“Con i concerti e le tournèe chiudo sul serio. C’è un tempo per tutto. In autunno però debutto con il mio primo musical, Gloria. La musica non la mollo e vado avanti così”. Umberto Tozzi il 5 marzo darà il via all’ultima parte del lungo tour d’addio, “L’ultima notte rosa-The Final Show”, e si racconta in un’intervista concessa a Il Messaggero.

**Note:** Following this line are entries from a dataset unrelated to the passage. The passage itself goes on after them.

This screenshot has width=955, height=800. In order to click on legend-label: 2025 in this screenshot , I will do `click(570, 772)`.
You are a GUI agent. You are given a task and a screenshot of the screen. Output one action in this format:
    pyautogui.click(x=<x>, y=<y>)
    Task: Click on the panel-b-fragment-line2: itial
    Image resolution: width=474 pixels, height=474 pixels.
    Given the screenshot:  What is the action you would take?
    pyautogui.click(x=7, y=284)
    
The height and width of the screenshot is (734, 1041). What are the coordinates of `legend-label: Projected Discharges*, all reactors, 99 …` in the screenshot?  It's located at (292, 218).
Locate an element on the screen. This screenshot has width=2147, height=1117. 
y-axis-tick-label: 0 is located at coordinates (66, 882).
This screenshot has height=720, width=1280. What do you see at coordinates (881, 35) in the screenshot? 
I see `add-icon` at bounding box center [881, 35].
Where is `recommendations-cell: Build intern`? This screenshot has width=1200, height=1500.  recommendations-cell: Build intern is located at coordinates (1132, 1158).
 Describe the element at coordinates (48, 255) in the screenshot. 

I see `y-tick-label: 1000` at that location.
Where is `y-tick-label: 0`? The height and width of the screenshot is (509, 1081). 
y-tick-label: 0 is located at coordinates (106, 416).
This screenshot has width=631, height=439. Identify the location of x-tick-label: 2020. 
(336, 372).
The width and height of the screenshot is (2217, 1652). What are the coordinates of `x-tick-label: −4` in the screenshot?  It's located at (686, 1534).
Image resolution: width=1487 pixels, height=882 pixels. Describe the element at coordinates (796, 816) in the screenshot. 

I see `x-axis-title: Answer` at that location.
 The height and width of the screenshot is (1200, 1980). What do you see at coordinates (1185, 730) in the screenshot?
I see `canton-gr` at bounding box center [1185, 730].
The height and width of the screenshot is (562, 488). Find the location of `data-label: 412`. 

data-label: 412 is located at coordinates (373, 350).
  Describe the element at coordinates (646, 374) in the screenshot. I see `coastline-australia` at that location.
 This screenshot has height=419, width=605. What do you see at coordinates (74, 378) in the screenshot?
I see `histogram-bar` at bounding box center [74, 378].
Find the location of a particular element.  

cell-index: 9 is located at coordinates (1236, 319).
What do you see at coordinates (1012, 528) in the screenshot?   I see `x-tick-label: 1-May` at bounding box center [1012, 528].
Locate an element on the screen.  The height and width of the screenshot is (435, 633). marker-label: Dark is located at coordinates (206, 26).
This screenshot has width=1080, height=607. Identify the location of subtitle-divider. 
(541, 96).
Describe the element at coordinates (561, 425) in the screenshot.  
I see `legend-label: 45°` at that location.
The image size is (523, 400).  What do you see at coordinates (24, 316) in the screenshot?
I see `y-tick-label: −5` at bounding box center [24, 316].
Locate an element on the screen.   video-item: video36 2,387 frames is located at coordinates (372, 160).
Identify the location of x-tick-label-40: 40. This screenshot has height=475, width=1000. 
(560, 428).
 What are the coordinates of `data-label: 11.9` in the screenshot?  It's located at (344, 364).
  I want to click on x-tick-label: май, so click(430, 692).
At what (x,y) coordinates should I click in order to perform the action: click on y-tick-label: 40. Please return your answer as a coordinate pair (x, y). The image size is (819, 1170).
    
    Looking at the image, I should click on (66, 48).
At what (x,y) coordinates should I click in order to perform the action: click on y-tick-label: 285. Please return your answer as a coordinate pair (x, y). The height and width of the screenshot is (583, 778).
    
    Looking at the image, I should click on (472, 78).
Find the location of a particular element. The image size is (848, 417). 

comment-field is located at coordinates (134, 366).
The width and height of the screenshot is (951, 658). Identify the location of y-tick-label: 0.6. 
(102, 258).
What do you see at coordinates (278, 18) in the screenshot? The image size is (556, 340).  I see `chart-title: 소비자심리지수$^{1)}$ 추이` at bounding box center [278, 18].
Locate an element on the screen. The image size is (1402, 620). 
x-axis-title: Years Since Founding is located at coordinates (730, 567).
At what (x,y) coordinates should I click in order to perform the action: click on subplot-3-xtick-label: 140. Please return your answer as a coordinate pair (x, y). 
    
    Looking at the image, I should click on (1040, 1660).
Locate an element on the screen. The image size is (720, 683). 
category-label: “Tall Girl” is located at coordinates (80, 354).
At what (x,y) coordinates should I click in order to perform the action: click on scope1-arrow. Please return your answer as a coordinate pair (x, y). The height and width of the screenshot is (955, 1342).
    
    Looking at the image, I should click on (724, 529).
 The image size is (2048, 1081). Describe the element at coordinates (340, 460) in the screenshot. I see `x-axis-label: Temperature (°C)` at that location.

“Gloria” usata al Board of Peace voluto da Trump
“Il segreto dei miei pezzi? Il culo. Quello ci vuole sempre, è fondamentale. Poi il talento, che penso sia indiscutibile, e le tante persone straordinarie che ho incontrato, da Giancarlo Bigazzi a Greg Mathieson, Alfredo Cerruti e tanti altri”. È notizia di questi giorni che la sua Gloria ha fatto da colonna sonora al Board of Peace voluto da Donald Trump: “Da artista dico che fa sempre piacere sapere che una tua canzone continui a essere scelta e ascoltata anche in contesti così importanti” commenta. “Non amo, però, quando la mia musica viene associata a situazioni di conflitto, disagi o tensione. La mia musica non ha un colore politico“.
L’incontro con gli Ufo
E a proposito di presidenti americani, settimana scorsa Obama ha detto che gli alieni esistono. Tozzi nel 1976 sostiene di averli visti, e racconta così quell’incontro ‘ravvicinato’: “Sì, gli Ufo. Una sera vicino ad Ancona, nelle Marche. Ero con la mia fidanzata dell’epoca, Annalisa, e all’improvviso vedemmo in cielo tre luci arancioni pazzesche. Fermai la macchina, scendemmo, e arrivarono velocemente verso di noi, poi si spostarono verso il Monte Conero e infine sparirono. Rimasi a bocca aperta”.
La musica di oggi vista da Umberto Tozzi
Con Sanremo alle porte, Tozzi esprime un giudizio sulla scena attuale: “La maggior parte degli artisti in gara non la conosco: sono tutti molto più giovani di me e fanno una musica completamente diversa dalla mia”. Ma qualcuna delle nuove leve incontra i suoi gusti? “Nessuno. Ma va bene così: noi vecchietti abbiamo fatto la nostra musica, loro devono inventarsi qualcosa di nuovo. L’unico che mi è sembrato interessante, anche se ormai non è più così giovane, è Achille Lauro. Gli altri, dico la verità, non li seguo perché non mi emozionano. Non mi danno niente”.
Le reincarnazioni di Tozzi
In conclusione di intervista si parla di reincarnazione, in cui il cantautore crede: “Una medium tempo fa mi disse che nella mia prima vita sono stato un antico romano sbranato dai leoni e nella seconda un colonnello nazista: Alfred Steiger. Che è veramente esistito. Me ne restano altre due”.